PASSAGE EXTRAIT:

——————

Partager:
Un rendez-vous "hyper-rapide" et "à côté de chez moi": Juliette savoure sa première dose de Moderna, reçue dans une pharmacie parisienne, où les vaccins ARN attendus depuis des mois arrivent enfin, au rythme de seulement deux flacons par semaine.
Vaccinée sur un coup de chance: "Je suis passée récupérer quelque chose à la pharmacie hier, j'ai demandé s'ils faisaient par hasard des vaccins. Ils m'ont mis sur leur liste d'attente et ils m'ont appelée dans la soirée. J'ai eu le rendez-vous aujourd'hui, c'est hyper rapide", raconte la jeune mère de 33 ans, accompagnée de ses deux enfants.
Du pain béni avant les vacances "chez les grands-parents au Portugal", alors qu'elle "n'arrivai(t) pas à avoir de date dans les prochains jours sur Doctolib, ou alors en banlieue, ce qui ne (l)'arrangeait pas du tout". Ici, en face de la bibliothèque François-Mitterrand, "c'est vraiment à côté de chez moi, donc plus pratique", ajoute-t-elle.
Une histoire qui ressemble beaucoup à celle de Gabriel, 23 ans. Trouver un créneau sur Doctolib, "c'était assez compliqué", mais en passant à la pharmacie, on lui a proposé "une possibilité sur une liste d'attente" et "ça s'est fait en une semaine".
"Pas besoin d'attendre, ni de réessayer", sourit-il, "content et rassuré" de pouvoir bientôt voyager et "retourner voir la famille de l'autre côté de l'Atlantique". A ses côtés, son épouse américaine Courtney, 25 ans, se remet de ses émotions: elle était "un peu effrayée" à l'idée de recevoir sa première dose, mais parce qu'elle a "peur des piqûres, pas du vaccin".
Destiné à tous les adultes - sans limite d'âge -, le Moderna semble donc rencontrer son public. Ce sont "généralement des personnes actives, de moins de 55 ans, qui ont envie de reprendre une vie normale", observe le pharmacien Yorick Berger, qui a déjà vacciné "une quarantaine de personnes depuis la semaine dernière" dans son officine.
- "Force de frappe" -
Un bon début, compte tenu des quantités reçues: deux flacons de 10 doses maximum par semaine et par pharmacie, un seul pour les médecins libéraux, dans la limite de 300.000 doses hebdomadaires, attribuées aux premiers arrivés quand les réservations sont ouvertes.

——————

LISTE FOURNIE:

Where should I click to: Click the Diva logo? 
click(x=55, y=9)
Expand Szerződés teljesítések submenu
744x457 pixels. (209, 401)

——————

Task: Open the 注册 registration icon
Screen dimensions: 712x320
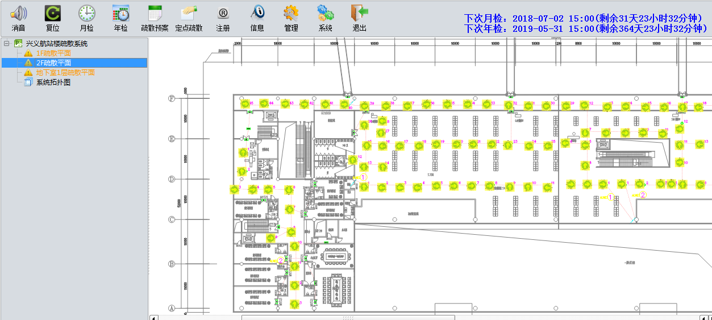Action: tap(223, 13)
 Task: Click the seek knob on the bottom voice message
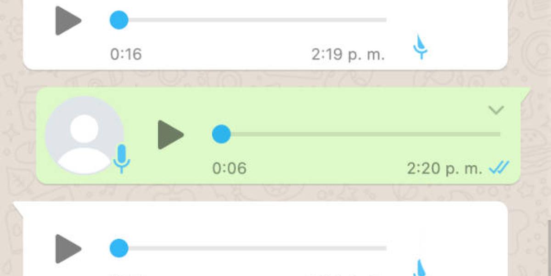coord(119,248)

——————

OBJECTIF DE L'EXERCICE:
Poursuivez l'article sur la vaccination au Moderna dans une pharmacie parisienne, en reprenant juste après sa dernière phrase.

RÉPONSE ATTENDUE:
Cette sélection ne garantit pas une livraison en temps et en heure. Les soignants de quatre régions du sud en ont fait l'expérience la semaine dernière, quand la panne d'un camion a retardé de plusieurs jours l'acheminement de 145.000 doses, heureusement sans rupture de la chaîne du froid.
A Paris, Yorick Berger ne constate "pas de retard par rapport à ce qui était annoncé", mais regrette tout de même de ne pas avoir pu utiliser de vaccin à ARN messager plus tôt.
"On les avait demandés rapidement, on est déçu de les avoir si tard, parce qu'on aurait pu vacciner plus largement", avec la "force de frappe" des 22.000 pharmacies françaises, qui ont démontré lors de la dernière campagne anti-grippale qu'elles "pouvaient augmenter la couverture vaccinale".
Il faut y ajouter quelque 50.000 médecins généralistes, dont certains "sont très en colère", comme le Dr Agnès Gianotti, qui attend toujours son flacon de Moderna commandé il y a presque trois semaines.
Comme pour AstraZeneca, puis pour Janssen, la logistique est laborieuse, à croire que "l'Etat ne sait pas travailler avec nous", fulmine la vice-présidente du syndicat MG France, installée dans le nord de la capitale.
Pas résignée pour autant - "quand je vaccine quelqu'un, je me sens utile" - elle s'inquiète de voir la population éligible aux deux premiers vaccins "se réduire comme peau de chagrin", car "plus personne n'en veut".
Le Moderna ne suffira pas à crever le plafond de verre qui se dessine déjà chez les plus âgés, que les centres de vaccination n'ont pas attirés. Pour les atteindre, le Dr Gianotti l'affirme, "il faut qu'on nous donne du Pfizer".